Per Freud lo scopo della psicanalisi era portare alla luce questi abitanti della mente e neutralizzarli. Freud era un grande amante dei cani e molto spesso durante le sue sedute di psicoterapia aveva la compagnia di uno dei suoi Chow Chow, Jofi. Sigmund si accorse così dell’effetto calmante che il cane aveva verso i suoi pazienti e riteneva che fosse in grado di comprendere il loro stato emozionale; lo psicoanalista riusciva quindi a valutare questo stato del paziente proprio grazie a Josi.
Con la fine del conflitto mondiale si ebbero numerosi reduci con disturbi psichici, nel tentativo di portare loro sollievo, in Francia e successivamente negli Stati Uniti furono impiegati animali a scopo assistenziale. I pazienti, prendendosi cura di loro, riuscirono a ritrovare un clima di serenità ed affetto che suscitò molto entusiasmo nel personale medico.

Dati forniti
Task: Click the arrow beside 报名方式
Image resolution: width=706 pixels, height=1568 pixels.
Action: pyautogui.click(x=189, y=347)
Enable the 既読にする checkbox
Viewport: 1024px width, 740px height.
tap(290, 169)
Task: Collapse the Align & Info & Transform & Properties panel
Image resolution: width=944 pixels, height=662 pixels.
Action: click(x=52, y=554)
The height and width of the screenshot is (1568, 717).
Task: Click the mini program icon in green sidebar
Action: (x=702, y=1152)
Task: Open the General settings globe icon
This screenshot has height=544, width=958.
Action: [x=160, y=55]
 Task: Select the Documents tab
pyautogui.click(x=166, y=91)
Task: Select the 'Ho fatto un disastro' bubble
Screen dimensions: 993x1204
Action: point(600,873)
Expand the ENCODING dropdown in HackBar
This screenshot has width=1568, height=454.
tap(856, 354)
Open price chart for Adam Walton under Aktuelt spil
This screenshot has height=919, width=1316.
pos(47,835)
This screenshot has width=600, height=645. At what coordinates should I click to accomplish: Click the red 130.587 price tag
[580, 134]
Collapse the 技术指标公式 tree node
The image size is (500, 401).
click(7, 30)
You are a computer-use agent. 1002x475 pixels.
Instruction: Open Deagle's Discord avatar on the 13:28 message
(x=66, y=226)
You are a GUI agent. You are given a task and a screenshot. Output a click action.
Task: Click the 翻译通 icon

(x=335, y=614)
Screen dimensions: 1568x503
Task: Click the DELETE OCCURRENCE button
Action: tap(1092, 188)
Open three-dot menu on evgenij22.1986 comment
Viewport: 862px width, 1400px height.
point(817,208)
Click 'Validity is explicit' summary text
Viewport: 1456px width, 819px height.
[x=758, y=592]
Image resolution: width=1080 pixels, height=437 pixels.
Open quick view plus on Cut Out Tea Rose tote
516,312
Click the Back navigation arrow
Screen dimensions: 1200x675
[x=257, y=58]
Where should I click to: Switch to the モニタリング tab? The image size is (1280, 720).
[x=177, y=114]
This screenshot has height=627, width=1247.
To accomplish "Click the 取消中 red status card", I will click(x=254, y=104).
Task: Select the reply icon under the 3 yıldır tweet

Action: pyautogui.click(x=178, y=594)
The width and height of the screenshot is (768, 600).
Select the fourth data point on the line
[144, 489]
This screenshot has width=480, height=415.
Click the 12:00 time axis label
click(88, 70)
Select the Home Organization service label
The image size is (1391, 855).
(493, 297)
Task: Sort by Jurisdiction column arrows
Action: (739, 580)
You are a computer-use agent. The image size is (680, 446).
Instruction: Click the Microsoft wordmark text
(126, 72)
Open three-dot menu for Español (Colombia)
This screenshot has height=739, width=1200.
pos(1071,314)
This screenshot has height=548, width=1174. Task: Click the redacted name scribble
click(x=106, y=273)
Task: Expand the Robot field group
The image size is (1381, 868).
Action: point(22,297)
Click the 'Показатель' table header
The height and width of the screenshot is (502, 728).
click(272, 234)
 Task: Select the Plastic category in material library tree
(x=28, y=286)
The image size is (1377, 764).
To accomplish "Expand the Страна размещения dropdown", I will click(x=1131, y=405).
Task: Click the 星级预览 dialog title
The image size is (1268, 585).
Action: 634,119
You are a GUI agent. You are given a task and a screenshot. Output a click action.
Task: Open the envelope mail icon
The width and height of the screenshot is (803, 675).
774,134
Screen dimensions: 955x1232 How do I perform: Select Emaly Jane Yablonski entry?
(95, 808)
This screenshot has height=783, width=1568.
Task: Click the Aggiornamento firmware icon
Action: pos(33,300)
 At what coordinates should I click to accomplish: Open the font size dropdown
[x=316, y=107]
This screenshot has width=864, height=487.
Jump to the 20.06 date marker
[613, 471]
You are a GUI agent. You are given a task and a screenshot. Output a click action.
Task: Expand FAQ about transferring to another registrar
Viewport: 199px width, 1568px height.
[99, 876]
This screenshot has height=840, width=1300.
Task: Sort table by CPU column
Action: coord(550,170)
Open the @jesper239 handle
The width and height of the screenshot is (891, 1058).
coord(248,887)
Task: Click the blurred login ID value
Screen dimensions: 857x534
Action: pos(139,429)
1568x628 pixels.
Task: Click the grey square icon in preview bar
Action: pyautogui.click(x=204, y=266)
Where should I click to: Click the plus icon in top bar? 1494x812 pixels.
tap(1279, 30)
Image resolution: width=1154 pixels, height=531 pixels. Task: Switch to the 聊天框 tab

Attività da svolgere
- 1) Traduci in inglese questa frase del testo estratto: «Freud era un grande amante dei cani e molto spesso durante le sue sedute di psicoterapia aveva la compagnia di uno dei suoi Chow Chow, Jofi.»
- 2) Prosegui il testo estratto subito dopo la sua ultima frase.

Risposte attese
- 1) Freud was a great dog lover, and very often during his psychotherapy sessions he had the company of one of his Chow Chows, Jofi.

- 2)
Nel 1953 il neuropsichiatra infantile Boris Levinson aveva in cura un bambino affetto da una grave forma di autismo, questo venne sottoposto a qualsiasi tipo di intervento, senza avere alcun tipo di risultato. Un giorno però i genitori accompagnarono il figlio alla seduta in anticipo rispetto all’appuntamento stabilito. In quel momento lo psichiatra era impegnato nella stesura di uno scritto e fece accomodare la famiglia nello studio dimenticandosi però di far uscire il proprio cocker, Jingles.
Appena l’animale vide il bambino si diresse subito verso di lui e cominciò a leccarlo, il piccolo non mostrò alcun timore verso il cane ed iniziò a toccarlo dolcemente. Alla fine dell’incontro il bambino manifestò il forte desiderio di tornare nello studio di Levinson per poter nuovamente giocare con Jingles.
Negli incontri successivi grazie alla presenza del cane lo psichiatra riuscì a stabilire un rapporto con il piccolo, la presenza dell’animale gli permise di comunicare in maniera indiretta proiettando su di lui le proprie emozioni che altrimenti sarebbero state inesprimibili.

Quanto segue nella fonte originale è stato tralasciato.